My secret garden
For many non-Asians, there's little reason to plumb the tangle of strip stores and businesses brooding on Royal Lane as it threads past Harry Hines Boulevard and butts up against Stemmons Freeway. It's a starkly asphalted stretch with convenience stores, professional offices, importers, and wholesale businesses. And restaurants.
This piece of Dallas is known by a handful of names: Korea Town, Little Korea, Little Asia, and, perhaps officially, the Asia Trade District. The area is roughly 70 percent Korean. Signs on most of the businesses are in Korean, with a word in English here and there indicating the type of commerce proffered to those unfamiliar with the language. "Restaurant" is one of those words.
I've sampled some of the places along this stretch, some good, others not so good, few memorable. Which always seemed strange, because if ever there was a strip with potential for a dazzling hole-in-the-wall, it's the Asia Trade District, or whatever you want to call it.
That hole, however, does exist. It's Seoul Garden, a divot that rivals just about any exceptional restaurant in Dallas you can think of. It's not because of the ambiance. Seoul Garden is plugged into a tiny new strip next to a convenience store on the corner of Royal Lane and Reeder Road, a ramshackle industrial area mulched with seediness. Just across Reeder is the shuttered Star Video, the place nightclub operator Steve Kahn and his brother Bruce are attempting to transform into an adult emporium and totally nude dance club.
And it's not because of the service. Even after discounting for missteps due to language and cultural barriers, Seoul Garden leans a bit toward the inattentive side. But in terms of food -- its freshness, its flavors, the level of meticulous care put into the smallest dish -- this restaurant has few equals.
"Seoul Garden" is almost imperceptibly lettered just above the glass doors. Inside, it's just about what you'd expect: bright with white patterned wallpaper, white tile floors, chrome-backed chairs in the main dining room, and a big tropical fish tank. Stacks of Korean newspapers rise next to the door.
Formica tables crowd the dining areas, a few of them holding an unusual option: barbecue pits. These pits are for Korean barbecue, a do-it-yourself grilling of marinated beef, chicken, or seafood. A server lifts the stainless steel lid in the center of the table and fires things up. Then a metal bucket, filled with red-hot coals, is lowered into a hole in the table. A slotted metal disk is dropped into place.
Marinated rib eye steak is served in large, thin sheets of marbled meat spread over a platter with clusters of mushrooms and onions off to the side. A plate stacked with fresh romaine lettuce employed to wrap the grillings accompanies the meat platter. A server snips the steak into small strips with scissors, and then leaves you to fend for yourself. Which you do, kissing the strips to the grill with a sharp hiss, quickly flipping them with chopsticks.
The meat comes with dipping sauces, a thick miso sauce the consistency of peanut sauce, and a thin, light sesame sauce. But the tender, rich meat needs nothing.

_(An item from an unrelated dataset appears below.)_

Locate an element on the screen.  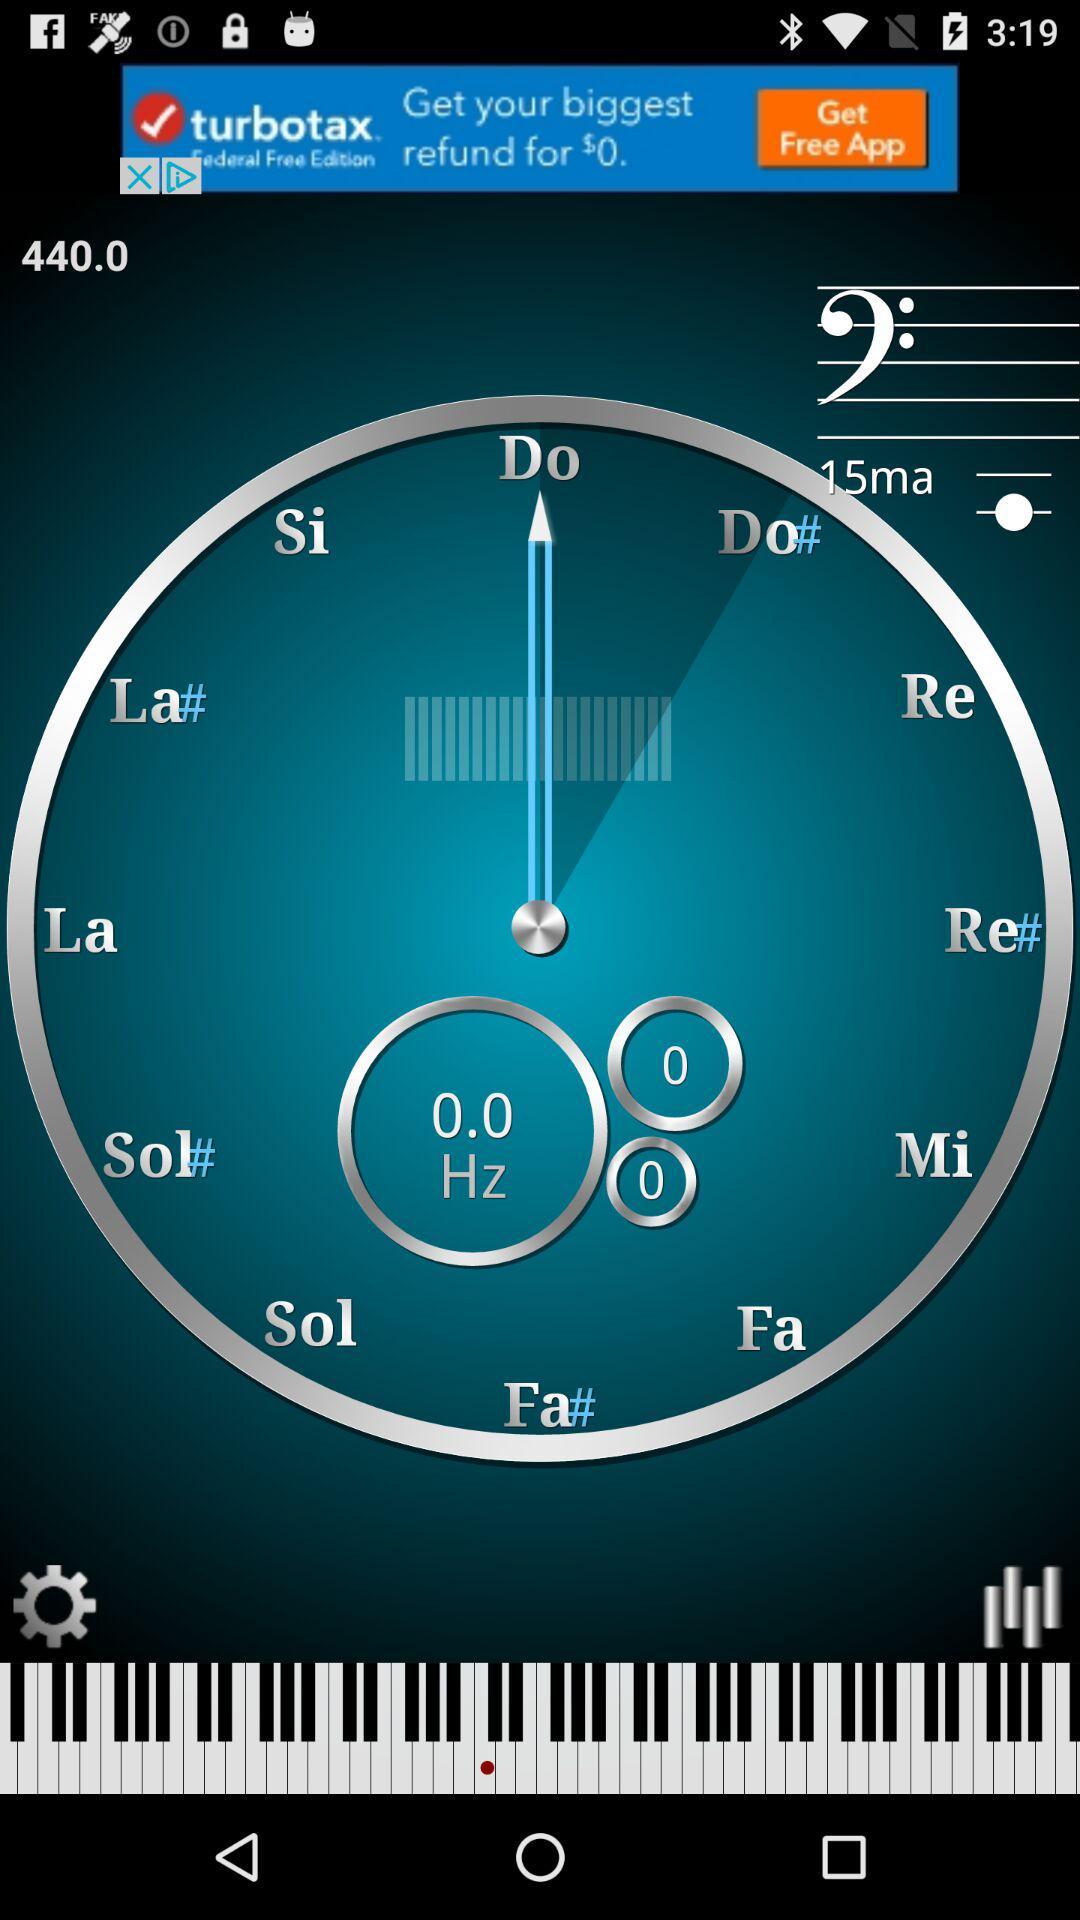
shows settings icon is located at coordinates (54, 1607).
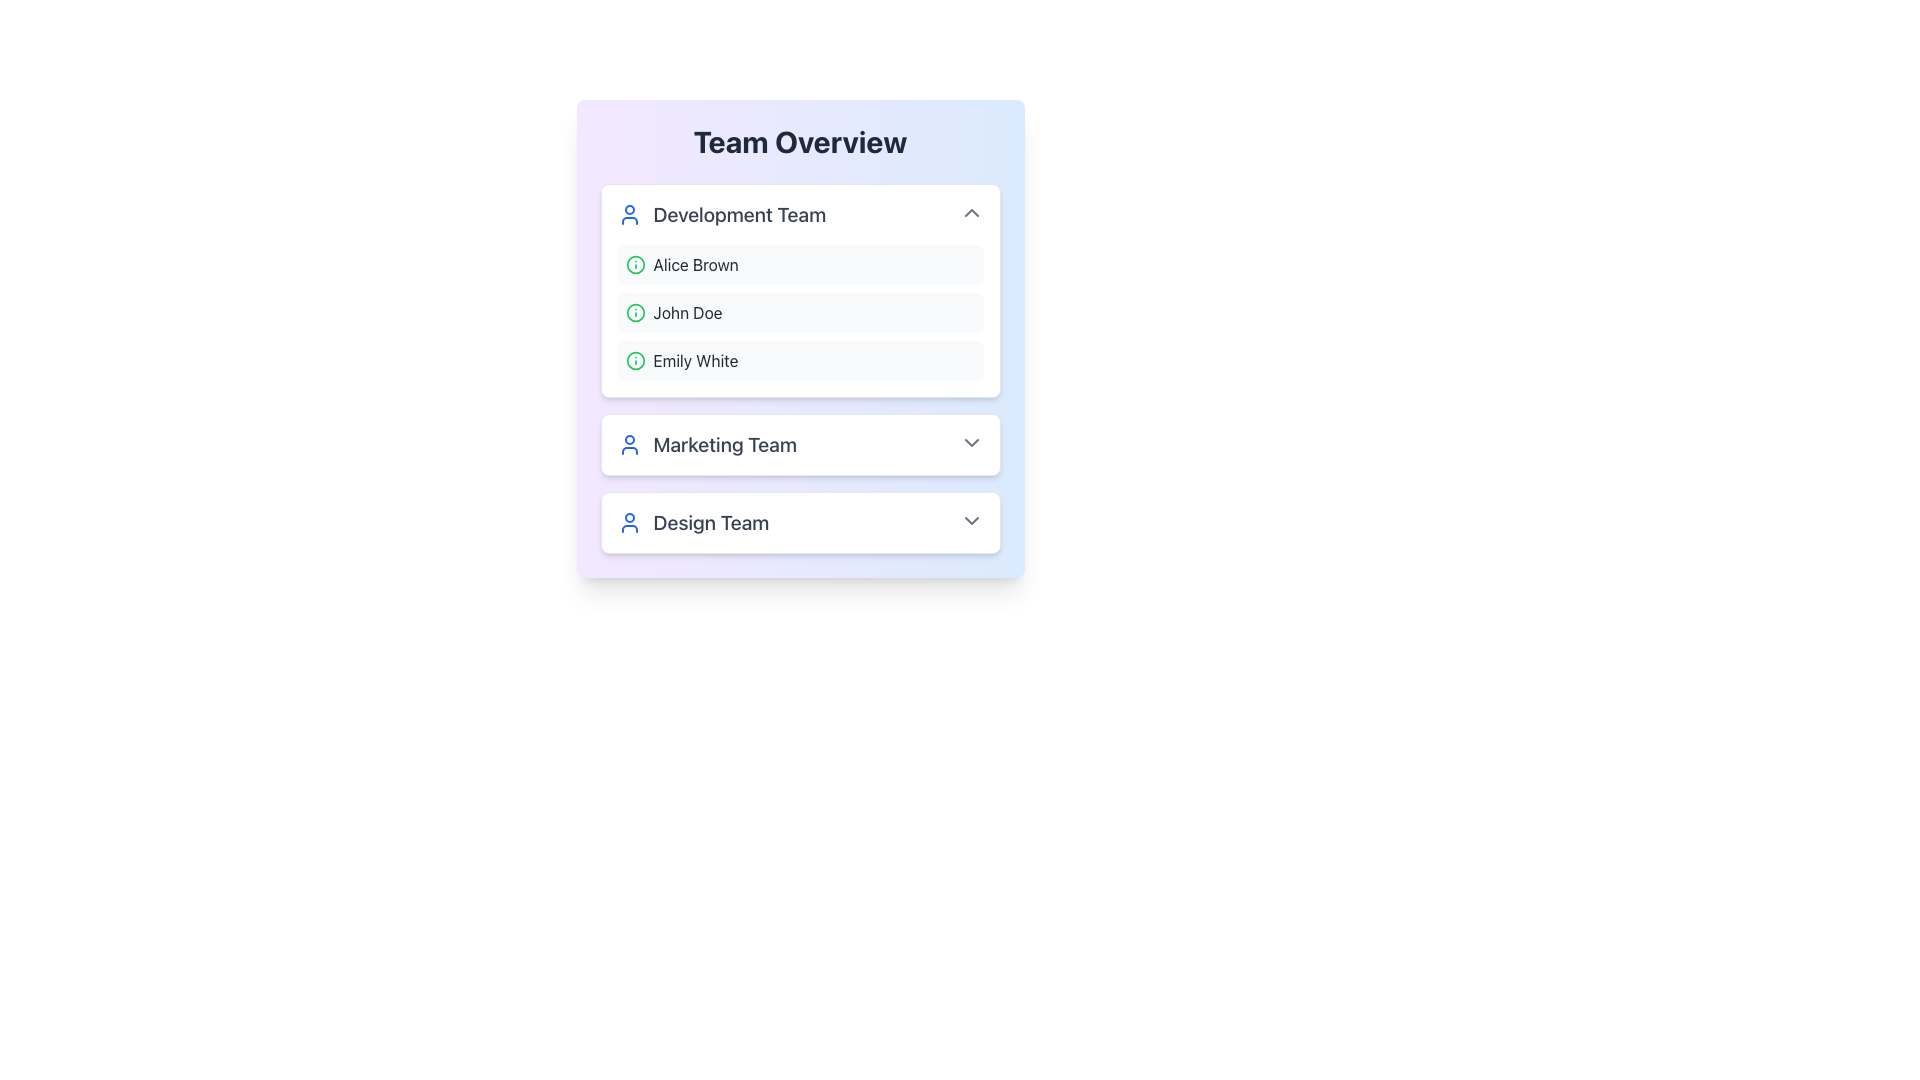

Korean meals are populated by clusters of side dishes. These freshly energetic, articulately seasoned dishes include clean, nutty seaweed salad; tangles of cold potato and carrot threads; noodles twisted with seaweed; sweet, chewy fish cake; bright broccoli florets dribbled with sweet hot sauce; creamy Korean cole slaw; crisp green beans; and strikingly pungent cabbage and cucumber kimchi (spicy fermented, pickled vegetables).
The unusual thing about Korean cuisine is the ubiquitousness of the chili, which punches its sauces and kimchi. Having originated in Central America, chilies are thought to have entered the Korean peninsula around 1592, when Portuguese Catholic priests carrying chili seeds (brought to Europe by the Spaniards) accompanied invading Japanese troops during the seven-year war between the two countries.
Historically, the Korean peninsula has been bludgeoned by numerous Japanese invasions, which perhaps explains why Korean cuisine, like Japanese, is beset with clear, energetic flavors and brisk cleanliness. It may explain Seoul Garden's sushi bar, which serves up sushi as fresh, cool, clean, and bright as any of the better offerings in Dallas.
Such focus on detail carries over to virtually everything on the menu. Steamed dumplings -- filled with beef, onion, and carrot -- were moist, firm, and perfectly supple. Braised octopus with carrot and onion in brisk hot sauce garnished with a tangle of cold noodles was firm yet tender, with hints of sweetness peering out of the surging heat.
Dallas has many spots promising distinctive dining "experiences." But it's hard to imagine a more powerful dining experience than the one in this mall slot. After all, its experiential power is packed where it should be: in the food.